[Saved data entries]
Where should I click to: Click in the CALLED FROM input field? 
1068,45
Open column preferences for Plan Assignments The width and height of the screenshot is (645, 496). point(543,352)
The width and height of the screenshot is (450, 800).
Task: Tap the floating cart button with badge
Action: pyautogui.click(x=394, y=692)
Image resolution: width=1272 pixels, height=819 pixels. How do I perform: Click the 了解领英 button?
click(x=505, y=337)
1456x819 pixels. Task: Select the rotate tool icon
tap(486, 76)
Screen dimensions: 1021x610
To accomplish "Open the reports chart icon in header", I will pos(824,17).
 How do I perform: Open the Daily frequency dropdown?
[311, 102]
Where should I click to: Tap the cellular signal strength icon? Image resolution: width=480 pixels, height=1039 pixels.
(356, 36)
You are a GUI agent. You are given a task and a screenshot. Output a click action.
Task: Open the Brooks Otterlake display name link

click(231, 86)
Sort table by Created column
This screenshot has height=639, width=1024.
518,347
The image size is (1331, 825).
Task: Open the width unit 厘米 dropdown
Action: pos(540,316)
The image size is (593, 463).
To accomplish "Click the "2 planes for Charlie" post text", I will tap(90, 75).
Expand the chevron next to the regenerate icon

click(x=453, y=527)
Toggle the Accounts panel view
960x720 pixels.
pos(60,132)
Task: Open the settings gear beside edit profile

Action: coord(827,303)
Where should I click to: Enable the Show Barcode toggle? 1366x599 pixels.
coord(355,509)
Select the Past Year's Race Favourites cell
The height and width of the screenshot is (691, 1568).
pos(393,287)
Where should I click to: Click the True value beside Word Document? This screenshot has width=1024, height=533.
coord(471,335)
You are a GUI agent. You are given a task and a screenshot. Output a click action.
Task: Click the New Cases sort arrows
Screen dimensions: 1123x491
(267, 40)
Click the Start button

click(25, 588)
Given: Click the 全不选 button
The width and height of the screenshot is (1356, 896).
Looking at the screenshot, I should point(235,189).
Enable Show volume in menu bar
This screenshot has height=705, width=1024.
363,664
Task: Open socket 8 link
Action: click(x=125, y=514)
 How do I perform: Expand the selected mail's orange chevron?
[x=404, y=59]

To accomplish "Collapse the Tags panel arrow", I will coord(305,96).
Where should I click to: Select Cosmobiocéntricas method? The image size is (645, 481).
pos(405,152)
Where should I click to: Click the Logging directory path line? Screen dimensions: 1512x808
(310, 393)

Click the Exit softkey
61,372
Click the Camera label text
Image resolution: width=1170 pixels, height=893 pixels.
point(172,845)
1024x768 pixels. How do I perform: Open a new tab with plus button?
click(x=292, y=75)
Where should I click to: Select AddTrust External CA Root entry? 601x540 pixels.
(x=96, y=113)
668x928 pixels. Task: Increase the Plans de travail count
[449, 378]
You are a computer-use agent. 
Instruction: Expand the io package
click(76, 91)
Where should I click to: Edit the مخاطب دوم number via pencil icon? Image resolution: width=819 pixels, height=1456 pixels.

Work task: The answer must be the lines from the one containing "668x928 pixels. Task: Increase" to the final line of the data above, copied exactly, both included, with nothing added.

Solution:
668x928 pixels. Task: Increase the Plans de travail count
[449, 378]
You are a computer-use agent. 
Instruction: Expand the io package
click(76, 91)
Where should I click to: Edit the مخاطب دوم number via pencil icon? Image resolution: width=819 pixels, height=1456 pixels.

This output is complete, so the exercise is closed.